You can save a dollar if you buy two boxes of Cheerios at the Hannaford this week, which is cool, but I’m not a supermarket coupon…
I’m your minister,
And when I talk about value, that’s not I’m talking about saving money.
I want to consider something of great value!
When we say something has a great value, we say that it is precious.
A diamond is a precious stone.
Mr. Google says that the “Cullinan” diamond, that was discovered in South Africa in 1905, is worth approximately 400 million dollars.
That’s a lot of money.
What makes something precious anyway?
If we use the diamond as our example, perhaps we can say that two things make combine to make it precious.
A diamond is beautiful.
And it is rare.
Is that a correct equation?
Beautiful + rare = precious?
That may be the way to think about diamonds.
But it doesn’t satisfy me.
As a minister, I like to think theologically.
Theology is “the study of the nature of God and religious belief.”
So what is a “theological” definition of the word precious?
How do we talk about the idea of “precious” when we are talking about God?
Later in the night I wake up again.
Cary’s drowsy voice:
“What is that? Is that a kitty?”
“Where is it?”
“I don’t know.”
“It must be stuck somewhere.”
And with that, we both fell back to sleep.
Last week, the Island of St Thomas, was one of many Caribbean Islands ripped apart by Hurricane Irma.
One woman, Laura Strickling, described emerging the next morning as “stepping out onto another planet.”
The neighborhood that had been there the day before was barely recognizable.
Reverend Jeff Neevel, who is pastor of the Reformed Church in St. Thomas was interviewed by NPR, and several other news outlets.
Reverend Neevel said that
“The first couple days… There was some looting I saw going on and some tensions running high. It was kind of crazy, like a war zone, and people were just walking around like zombies.”
Neevel went on:
“After the storm, we all kind of went out and said, ‘OK, there it is.’ It’s horrible, but what do you do? You’ve got to bend down and pick something up and move it and put it back in its place. And that’s what we did.”

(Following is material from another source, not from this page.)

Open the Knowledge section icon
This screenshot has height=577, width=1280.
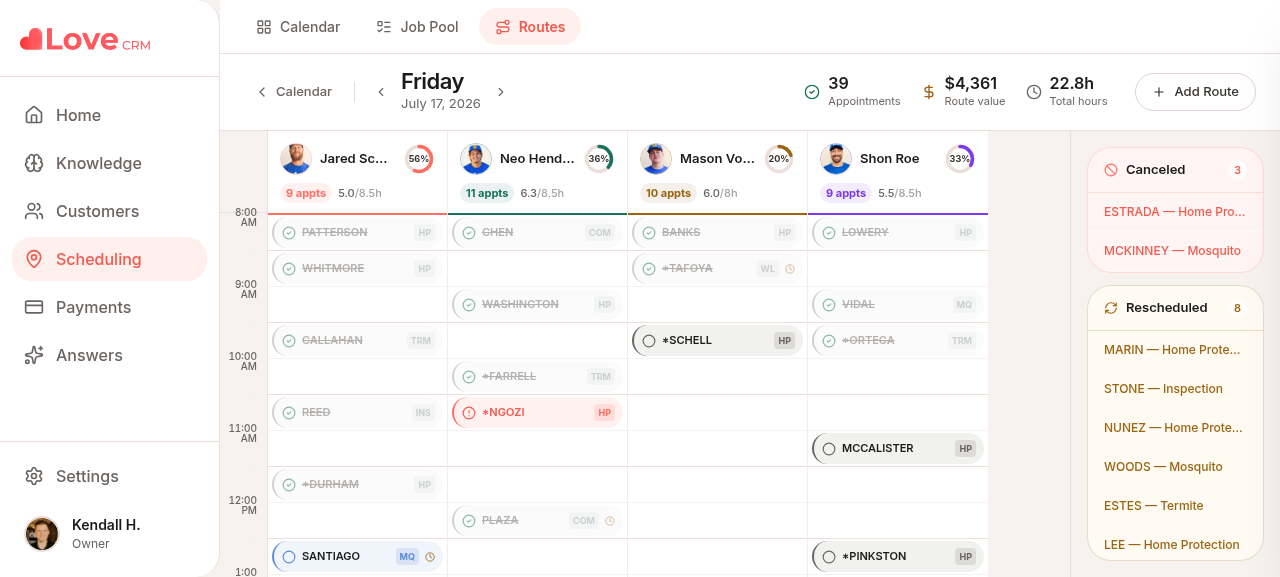[34, 163]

According to NPR, Neevel, his church, and other faith based non-profits have continued their work:
Together with My Brother’s Workshop, the Salvation Army, the Red Cross and other churches in the area, Neevel says his congregation quickly got to work to “get people set and basic needs met.” That means food for more than 400 people a day, canned goods, hygiene kits and diapers for lines of people that stretch out the door.
Let me return to this idea again.
Remember the equation?
Beauty + rare = precious?
This is the “precious” of diamonds.
It is my opinion that this equation is a weak one, and if something is to be precious in a theological sense, it must be based on an equation that is not weak.
Beauty + rare = precious is a weak equation because it is so obviously constructed on human opinion.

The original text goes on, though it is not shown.